PlayDead’s follow-up to their acclaimed and brilliant Limbo is another visually-striking masterpiece of inventive puzzle-platforming. Only this time it comes complete with an intriguing dystopian, technological backdrop and themes. The results are breathtaking.
No Man’s Sky
Yep. It’s in here. And you can’t fault its sheer ambition. Though whether you truly fall in love with Hello Games’ much-hyped space exploration title will depend on your expectations and personal taste.
Love survival mechanics, resource management, and hours of quiet, contemplative discovery? You’ll be right at home.

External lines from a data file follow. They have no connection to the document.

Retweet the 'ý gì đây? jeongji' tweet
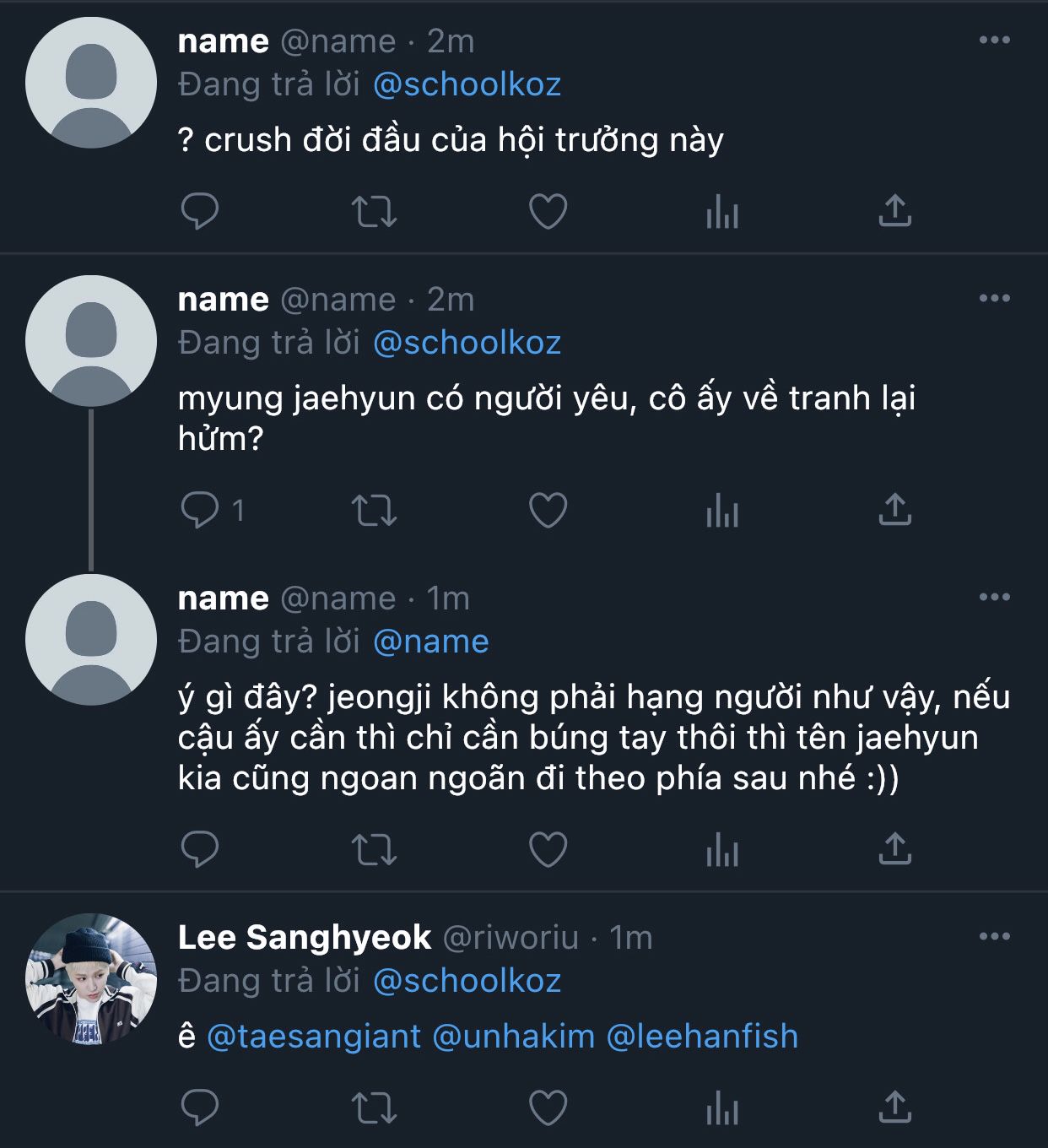The width and height of the screenshot is (1048, 1148). coord(374,849)
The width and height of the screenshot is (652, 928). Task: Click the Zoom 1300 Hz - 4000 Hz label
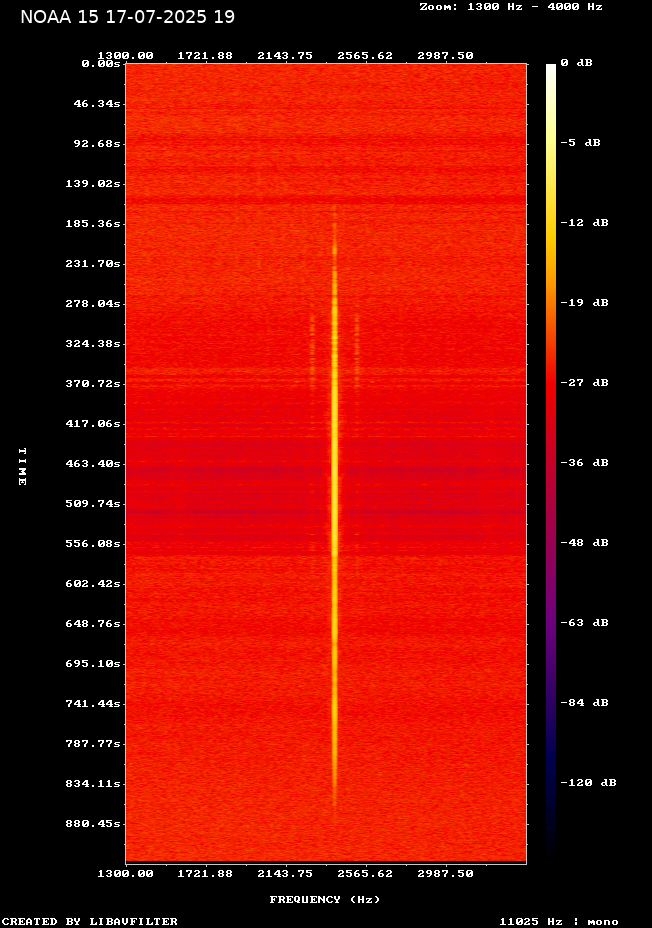[x=511, y=6]
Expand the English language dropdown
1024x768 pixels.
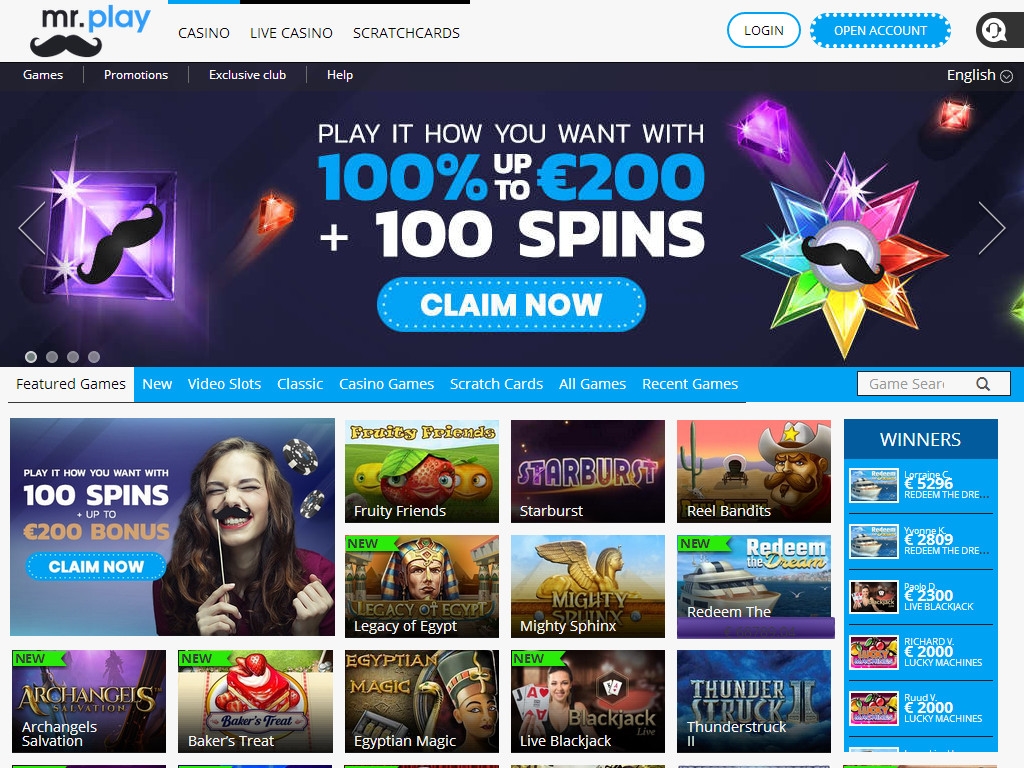click(x=980, y=75)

As an authentic successor to the classic Alien movie, aesthetically, thematically, and in the returning of the Xenomorph creature to its terrifying extreme, Creative Assembly’s gripping nail-biter is a triumph.
The horror element is palpably effective (trust us: you’ll be spending hours at a time cowering in lockers), but its retro-future setting also captivates in spades – from the cool envisaging of a blue collar space station through a ’70s sci-fi filter, to the eerily dysfunctional, mannequin-like androids.
Life Is Strange
Drawing inspiration from the likes of Donnie Darko and The Butterfly Effect, but very much telling its own, heartfelt story, this gripping interactive adventure is part high school drama, part neo-noir mystery, and part sci-fi conundrum.
Likeable protagonist Max discovers she can rewind time: resulting in a cool game mechanic, narrative device and thematic talking-point all in one. Her re-connection with childhood bestie Chloe forms the heart of the plot; the mind-bending implications of her (and your) actions, the brain. Forget the sometimes awkward dialogue – this is genuinely compelling stuff.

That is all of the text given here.